Cambian las coyunturas y las prioridades y, con ellas, las cosas que valoramos.
Pero los principios institucionales deberían sostenerse si son verdaderos.
Juan Manuel Parra Torres
Profesor del Área de Dirección de Personas en las Organizaciones
Desde hace tiempo, numerosos estudios han demostrado que si logramos cambiar
el comportamiento de la gente, sus corazones le seguirán. En otras palabras, es
más fácil traducir en sentimientos y creencias lo que hace parte de nuestro
comportamiento habitual, que traducir nuestras emociones en acciones concretas
y sostenibles.
Robert Sutton, profesor de Stanford, lo destacaba de nuevo en un artículo reciente
sobre cómo escalar los buenos comportamientos. Añadía que esto era más eficaz
cuando se mezclaban “emociones calientes con soluciones frías”; es decir, que si
bien es útil ilustrar con ejemplos emotivos lo que se ve como un problema, no sirve
de mucho si deja de apuntar a medidas concretas y racionales cuando se trata de
plantear soluciones.
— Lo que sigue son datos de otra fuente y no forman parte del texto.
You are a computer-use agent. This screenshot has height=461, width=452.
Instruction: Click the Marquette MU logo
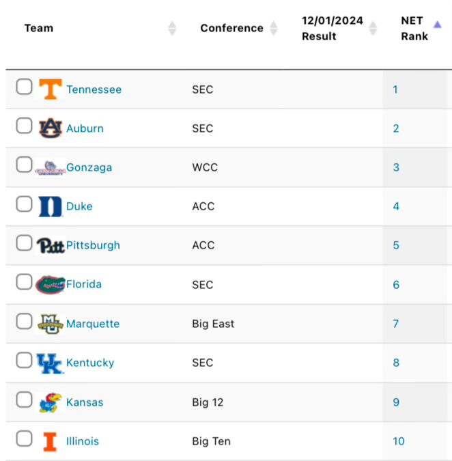tap(51, 324)
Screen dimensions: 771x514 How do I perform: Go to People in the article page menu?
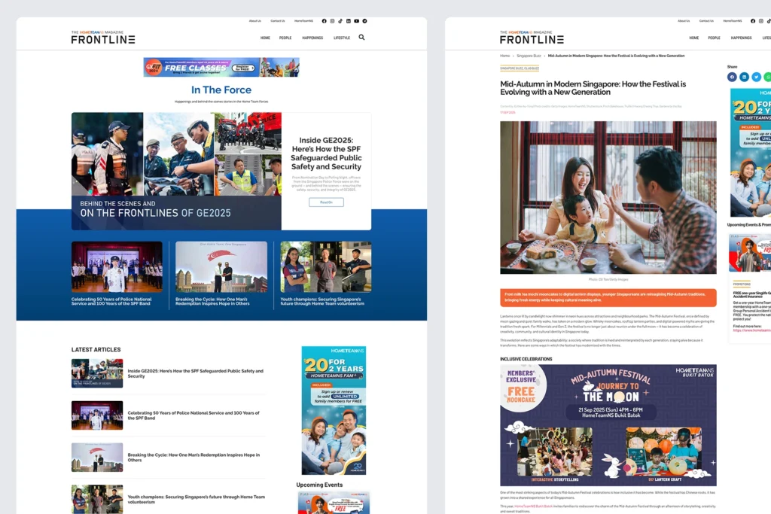(x=714, y=38)
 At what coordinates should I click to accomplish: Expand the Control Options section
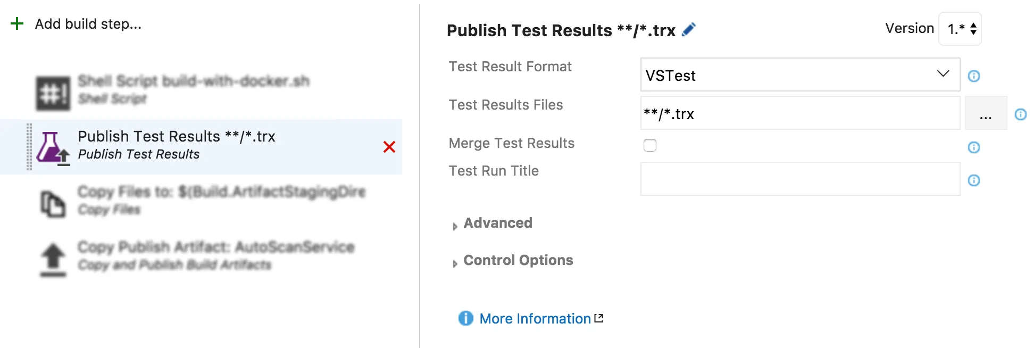pos(518,260)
Pero escalar los buenos comportamientos a cada vez mayor
número de personas requiere que se elimine todo aquello que los desincentiva o
los obstaculiza y que se facilite el compromiso con las nuevas acciones que se
requieren cuando, por ejemplo, se plantea un proceso de cambio en la
organización.
Esto viene a colación cuando se piensa en los enunciados de principios y valores
de numerosas empresas, pues suele ocurrir que los valores de una organización
no inspiran buenos conductas generalizadas en los empleados. Sucede muchas
veces con los temas de responsabilidad social y sostenibilidad corporativa: se
limitan a asignar a unos pocos funcionarios como responsables de seguir
reglamentos, construir indicadores o cumplir normas y estándares predefinidos, a
partir de fríos procesos requeridos por una norma internacional, cuando deberían
hacer parte del comportamiento natural en todas las prácticas de la empresa.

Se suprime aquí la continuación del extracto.